What the task requires: Using the records below, find every line that includes "Collapse" and copy it.
------------
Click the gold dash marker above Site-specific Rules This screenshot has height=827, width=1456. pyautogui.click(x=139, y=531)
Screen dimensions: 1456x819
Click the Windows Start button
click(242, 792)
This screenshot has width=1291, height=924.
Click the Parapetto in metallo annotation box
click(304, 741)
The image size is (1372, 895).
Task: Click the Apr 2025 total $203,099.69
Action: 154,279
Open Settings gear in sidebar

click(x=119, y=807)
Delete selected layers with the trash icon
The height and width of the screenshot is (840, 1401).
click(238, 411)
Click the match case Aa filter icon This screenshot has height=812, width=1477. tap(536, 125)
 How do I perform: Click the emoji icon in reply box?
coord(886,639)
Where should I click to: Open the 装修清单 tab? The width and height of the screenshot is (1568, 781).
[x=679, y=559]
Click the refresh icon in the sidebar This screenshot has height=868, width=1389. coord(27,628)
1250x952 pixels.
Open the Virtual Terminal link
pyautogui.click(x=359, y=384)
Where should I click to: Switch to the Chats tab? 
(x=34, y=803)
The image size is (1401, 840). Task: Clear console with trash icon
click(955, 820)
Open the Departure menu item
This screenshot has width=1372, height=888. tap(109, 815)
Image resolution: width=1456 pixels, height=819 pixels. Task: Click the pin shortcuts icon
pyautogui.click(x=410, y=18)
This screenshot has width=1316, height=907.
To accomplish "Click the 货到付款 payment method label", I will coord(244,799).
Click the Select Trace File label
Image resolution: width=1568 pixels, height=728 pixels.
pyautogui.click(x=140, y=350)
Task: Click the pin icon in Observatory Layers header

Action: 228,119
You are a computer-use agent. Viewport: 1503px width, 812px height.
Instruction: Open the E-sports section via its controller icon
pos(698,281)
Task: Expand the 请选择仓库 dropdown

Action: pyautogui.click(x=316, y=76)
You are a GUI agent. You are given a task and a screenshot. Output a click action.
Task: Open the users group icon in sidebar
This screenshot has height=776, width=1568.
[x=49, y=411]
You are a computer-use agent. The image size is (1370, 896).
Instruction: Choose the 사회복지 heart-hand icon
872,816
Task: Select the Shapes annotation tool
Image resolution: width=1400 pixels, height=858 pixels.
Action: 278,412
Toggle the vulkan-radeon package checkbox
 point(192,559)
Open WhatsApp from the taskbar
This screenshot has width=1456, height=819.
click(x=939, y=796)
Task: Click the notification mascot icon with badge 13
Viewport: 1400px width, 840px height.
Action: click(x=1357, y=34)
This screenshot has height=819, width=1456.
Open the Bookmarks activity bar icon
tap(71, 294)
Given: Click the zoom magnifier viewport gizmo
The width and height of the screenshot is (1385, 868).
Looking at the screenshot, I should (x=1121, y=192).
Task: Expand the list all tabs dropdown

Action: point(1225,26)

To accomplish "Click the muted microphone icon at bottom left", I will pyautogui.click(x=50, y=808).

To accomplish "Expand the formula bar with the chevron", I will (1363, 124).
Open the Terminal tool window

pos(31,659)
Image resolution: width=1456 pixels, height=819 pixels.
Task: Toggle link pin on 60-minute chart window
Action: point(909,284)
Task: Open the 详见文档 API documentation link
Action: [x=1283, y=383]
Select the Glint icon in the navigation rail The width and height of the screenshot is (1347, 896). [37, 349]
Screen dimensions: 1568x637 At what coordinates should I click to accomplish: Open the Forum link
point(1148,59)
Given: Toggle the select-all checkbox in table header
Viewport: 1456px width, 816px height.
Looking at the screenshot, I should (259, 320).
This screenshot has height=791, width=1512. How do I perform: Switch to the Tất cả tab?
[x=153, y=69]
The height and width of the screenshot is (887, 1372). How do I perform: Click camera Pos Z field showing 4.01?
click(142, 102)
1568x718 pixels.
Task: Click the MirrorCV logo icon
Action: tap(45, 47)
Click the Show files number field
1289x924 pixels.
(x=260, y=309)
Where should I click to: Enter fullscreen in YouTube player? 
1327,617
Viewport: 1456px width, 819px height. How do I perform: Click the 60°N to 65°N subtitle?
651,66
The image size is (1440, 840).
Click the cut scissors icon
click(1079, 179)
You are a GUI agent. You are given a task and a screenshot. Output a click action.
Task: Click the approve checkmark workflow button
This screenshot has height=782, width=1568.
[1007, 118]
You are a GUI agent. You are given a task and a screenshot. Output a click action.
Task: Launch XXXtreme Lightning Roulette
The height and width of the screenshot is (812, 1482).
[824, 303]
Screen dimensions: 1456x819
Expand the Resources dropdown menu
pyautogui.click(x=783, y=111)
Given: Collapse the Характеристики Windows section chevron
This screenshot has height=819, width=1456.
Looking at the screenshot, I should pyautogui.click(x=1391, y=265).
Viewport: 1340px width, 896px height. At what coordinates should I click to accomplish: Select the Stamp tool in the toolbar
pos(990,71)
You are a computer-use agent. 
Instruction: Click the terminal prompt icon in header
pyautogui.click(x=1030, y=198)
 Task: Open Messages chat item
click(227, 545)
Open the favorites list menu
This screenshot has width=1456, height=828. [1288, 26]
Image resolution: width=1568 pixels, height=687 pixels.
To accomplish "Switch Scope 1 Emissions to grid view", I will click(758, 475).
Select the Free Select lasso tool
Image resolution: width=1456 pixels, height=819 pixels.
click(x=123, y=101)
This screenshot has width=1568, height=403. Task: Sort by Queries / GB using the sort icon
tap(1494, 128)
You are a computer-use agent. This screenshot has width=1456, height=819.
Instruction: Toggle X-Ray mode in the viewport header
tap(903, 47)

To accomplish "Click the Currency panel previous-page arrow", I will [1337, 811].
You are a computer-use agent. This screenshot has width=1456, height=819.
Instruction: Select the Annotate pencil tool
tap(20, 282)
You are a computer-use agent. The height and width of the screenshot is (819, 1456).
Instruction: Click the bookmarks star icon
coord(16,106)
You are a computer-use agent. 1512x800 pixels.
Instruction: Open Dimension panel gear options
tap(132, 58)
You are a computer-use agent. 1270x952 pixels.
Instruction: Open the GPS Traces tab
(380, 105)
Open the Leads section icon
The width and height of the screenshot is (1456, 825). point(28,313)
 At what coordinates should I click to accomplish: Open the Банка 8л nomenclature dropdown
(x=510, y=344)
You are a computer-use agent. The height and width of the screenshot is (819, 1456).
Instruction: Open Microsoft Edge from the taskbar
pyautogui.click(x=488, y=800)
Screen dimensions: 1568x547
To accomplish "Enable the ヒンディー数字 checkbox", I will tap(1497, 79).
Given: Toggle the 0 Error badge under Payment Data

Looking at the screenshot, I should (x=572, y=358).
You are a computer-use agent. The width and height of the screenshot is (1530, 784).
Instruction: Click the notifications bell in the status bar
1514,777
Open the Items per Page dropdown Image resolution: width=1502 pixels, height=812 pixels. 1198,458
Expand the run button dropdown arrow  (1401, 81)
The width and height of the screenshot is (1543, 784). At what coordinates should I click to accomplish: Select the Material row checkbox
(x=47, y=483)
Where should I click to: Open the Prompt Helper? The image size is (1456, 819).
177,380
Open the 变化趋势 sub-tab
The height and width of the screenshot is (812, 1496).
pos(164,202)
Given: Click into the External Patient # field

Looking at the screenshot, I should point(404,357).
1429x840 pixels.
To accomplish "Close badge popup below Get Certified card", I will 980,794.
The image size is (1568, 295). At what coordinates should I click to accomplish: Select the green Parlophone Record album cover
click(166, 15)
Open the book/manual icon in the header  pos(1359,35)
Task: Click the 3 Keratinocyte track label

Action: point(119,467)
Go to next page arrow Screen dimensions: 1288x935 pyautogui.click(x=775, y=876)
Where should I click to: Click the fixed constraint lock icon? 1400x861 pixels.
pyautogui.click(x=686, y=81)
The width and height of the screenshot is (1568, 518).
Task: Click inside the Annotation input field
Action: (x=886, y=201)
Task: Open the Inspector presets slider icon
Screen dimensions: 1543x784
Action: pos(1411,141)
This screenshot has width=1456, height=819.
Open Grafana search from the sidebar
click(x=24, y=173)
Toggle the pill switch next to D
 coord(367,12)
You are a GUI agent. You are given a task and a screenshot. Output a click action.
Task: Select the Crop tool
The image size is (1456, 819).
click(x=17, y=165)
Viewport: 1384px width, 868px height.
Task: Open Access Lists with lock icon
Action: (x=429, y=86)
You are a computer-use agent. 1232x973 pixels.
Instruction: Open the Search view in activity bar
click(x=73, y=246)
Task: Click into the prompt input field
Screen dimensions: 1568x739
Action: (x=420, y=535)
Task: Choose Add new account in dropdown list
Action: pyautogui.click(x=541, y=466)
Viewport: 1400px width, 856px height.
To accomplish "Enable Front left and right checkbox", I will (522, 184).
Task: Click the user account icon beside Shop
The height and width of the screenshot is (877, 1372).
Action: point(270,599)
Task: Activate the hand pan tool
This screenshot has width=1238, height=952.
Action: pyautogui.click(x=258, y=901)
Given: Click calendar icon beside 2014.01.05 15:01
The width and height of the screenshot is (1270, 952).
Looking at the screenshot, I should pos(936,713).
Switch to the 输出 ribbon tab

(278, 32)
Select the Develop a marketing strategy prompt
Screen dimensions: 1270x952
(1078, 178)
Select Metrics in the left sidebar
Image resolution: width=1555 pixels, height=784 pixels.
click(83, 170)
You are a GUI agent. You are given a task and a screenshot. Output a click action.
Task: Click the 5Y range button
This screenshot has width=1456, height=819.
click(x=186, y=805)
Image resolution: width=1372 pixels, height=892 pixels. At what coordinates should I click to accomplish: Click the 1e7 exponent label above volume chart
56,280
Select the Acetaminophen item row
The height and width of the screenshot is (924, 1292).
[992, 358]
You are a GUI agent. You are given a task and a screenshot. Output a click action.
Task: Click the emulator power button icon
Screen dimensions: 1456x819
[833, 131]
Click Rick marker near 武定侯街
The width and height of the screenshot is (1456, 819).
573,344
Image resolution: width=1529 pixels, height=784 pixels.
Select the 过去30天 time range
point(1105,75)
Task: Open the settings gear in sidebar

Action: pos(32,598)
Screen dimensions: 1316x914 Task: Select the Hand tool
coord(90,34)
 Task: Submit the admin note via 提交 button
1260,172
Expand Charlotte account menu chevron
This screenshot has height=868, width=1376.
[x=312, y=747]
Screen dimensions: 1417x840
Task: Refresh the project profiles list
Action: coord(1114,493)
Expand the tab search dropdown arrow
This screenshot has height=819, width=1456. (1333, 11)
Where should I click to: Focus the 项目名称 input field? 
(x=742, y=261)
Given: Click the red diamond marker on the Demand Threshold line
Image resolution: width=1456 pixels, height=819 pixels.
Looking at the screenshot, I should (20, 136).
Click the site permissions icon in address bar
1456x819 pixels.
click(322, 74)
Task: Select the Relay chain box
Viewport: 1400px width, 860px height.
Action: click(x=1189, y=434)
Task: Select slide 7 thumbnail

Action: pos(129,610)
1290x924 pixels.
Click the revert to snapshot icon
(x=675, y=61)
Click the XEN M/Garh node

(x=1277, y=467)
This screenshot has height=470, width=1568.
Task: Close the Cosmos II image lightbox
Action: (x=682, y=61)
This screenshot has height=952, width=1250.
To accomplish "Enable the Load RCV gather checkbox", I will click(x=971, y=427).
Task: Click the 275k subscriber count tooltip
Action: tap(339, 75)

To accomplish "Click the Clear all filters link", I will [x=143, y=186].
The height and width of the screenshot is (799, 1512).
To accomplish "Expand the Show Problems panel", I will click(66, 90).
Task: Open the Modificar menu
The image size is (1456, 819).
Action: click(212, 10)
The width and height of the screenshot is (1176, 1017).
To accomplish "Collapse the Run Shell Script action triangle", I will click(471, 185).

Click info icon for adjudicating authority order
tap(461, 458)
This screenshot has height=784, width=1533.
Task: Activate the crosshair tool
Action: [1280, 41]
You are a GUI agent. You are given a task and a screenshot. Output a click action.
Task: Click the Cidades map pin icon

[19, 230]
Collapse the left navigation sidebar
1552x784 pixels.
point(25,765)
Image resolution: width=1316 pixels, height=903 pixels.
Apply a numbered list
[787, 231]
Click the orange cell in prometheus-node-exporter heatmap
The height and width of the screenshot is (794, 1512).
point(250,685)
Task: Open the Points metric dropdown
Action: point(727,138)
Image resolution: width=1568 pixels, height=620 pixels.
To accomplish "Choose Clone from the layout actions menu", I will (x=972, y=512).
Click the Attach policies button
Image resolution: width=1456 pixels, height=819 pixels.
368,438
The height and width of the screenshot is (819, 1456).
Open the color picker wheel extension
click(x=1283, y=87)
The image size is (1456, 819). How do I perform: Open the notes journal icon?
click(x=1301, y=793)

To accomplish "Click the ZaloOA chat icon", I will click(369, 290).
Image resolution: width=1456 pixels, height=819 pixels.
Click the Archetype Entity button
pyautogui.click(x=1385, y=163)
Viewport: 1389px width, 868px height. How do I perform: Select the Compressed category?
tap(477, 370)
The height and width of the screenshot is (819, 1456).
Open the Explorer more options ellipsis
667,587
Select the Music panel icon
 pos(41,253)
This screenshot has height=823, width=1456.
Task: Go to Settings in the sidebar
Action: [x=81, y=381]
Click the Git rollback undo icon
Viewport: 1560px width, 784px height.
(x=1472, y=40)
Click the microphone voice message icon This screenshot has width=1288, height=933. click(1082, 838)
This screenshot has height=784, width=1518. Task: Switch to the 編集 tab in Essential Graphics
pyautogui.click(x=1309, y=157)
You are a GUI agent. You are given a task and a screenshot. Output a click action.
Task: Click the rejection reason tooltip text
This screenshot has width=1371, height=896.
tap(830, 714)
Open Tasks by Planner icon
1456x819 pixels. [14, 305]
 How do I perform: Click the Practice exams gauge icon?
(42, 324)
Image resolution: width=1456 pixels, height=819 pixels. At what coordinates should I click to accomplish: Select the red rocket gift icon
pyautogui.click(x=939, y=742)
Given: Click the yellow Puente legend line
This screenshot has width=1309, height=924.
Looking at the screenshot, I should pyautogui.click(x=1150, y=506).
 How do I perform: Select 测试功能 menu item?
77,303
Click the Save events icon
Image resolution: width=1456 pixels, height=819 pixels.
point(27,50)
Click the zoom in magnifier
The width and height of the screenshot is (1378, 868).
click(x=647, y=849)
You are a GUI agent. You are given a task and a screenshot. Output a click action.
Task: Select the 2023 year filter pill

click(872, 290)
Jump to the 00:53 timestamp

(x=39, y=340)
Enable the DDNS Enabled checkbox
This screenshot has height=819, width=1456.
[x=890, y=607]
------------
Solution:
Given: Collapse the Характеристики Windows section chevron
To accomplish "Collapse the Run Shell Script action triangle", I will click(471, 185).
Collapse the left navigation sidebar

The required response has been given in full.